Given information
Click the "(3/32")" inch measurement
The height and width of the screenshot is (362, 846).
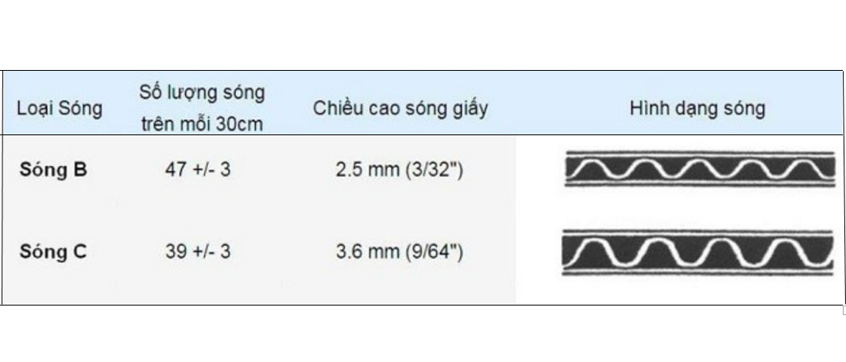pyautogui.click(x=433, y=169)
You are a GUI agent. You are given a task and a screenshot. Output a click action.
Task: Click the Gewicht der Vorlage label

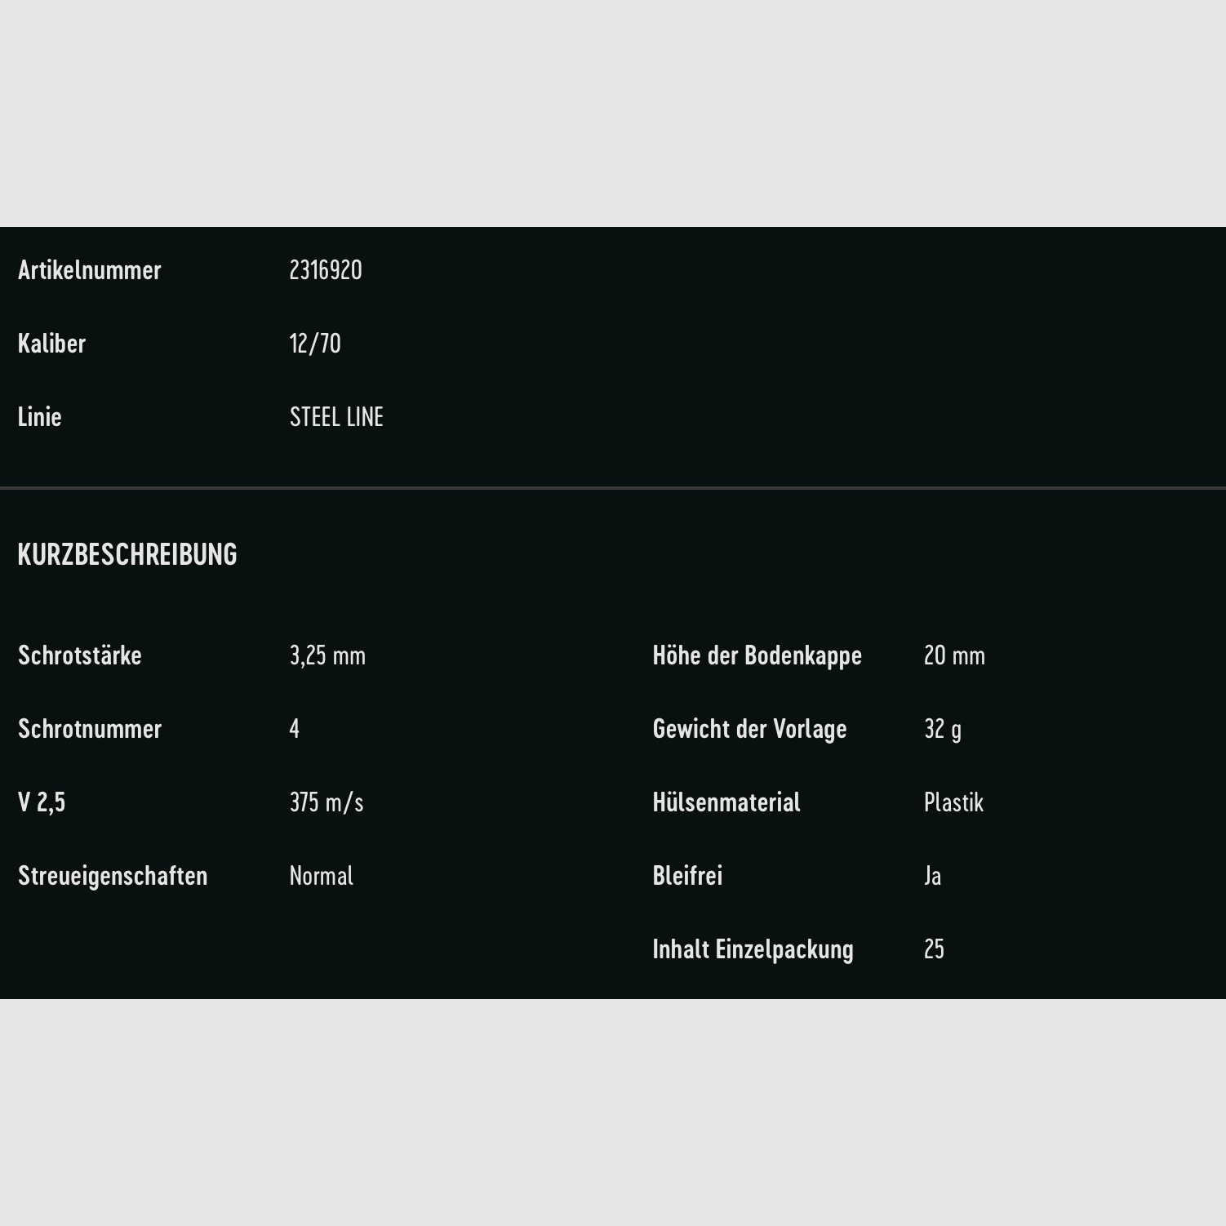(749, 729)
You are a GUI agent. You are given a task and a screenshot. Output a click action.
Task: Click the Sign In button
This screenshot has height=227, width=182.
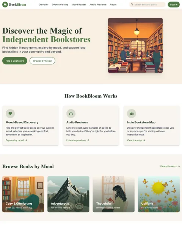point(174,5)
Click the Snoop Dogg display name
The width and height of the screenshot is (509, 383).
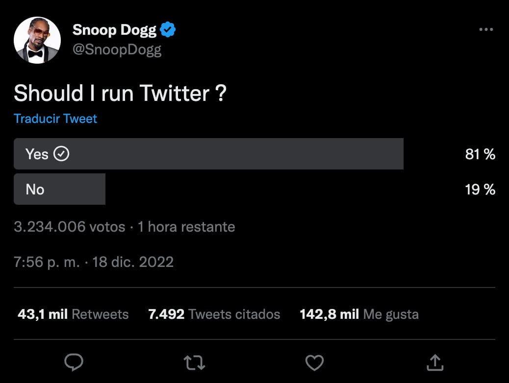tap(114, 30)
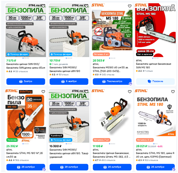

Your task
Copy out the data verbatim, with no pictures.

Task answer
Click the "(3/32")" inch measurement
The height and width of the screenshot is (362, 846).
pyautogui.click(x=433, y=169)
You are a GUI agent. You are given a task and a screenshot. Output a click action.
Task: Click the Gewicht der Vorlage label

(749, 729)
You are a GUI agent. You are given a task and a screenshot. Output a click action.
Task: Click the Sign In button
This screenshot has height=227, width=182.
point(174,5)
Click the Snoop Dogg display name
The width and height of the screenshot is (509, 383).
tap(114, 30)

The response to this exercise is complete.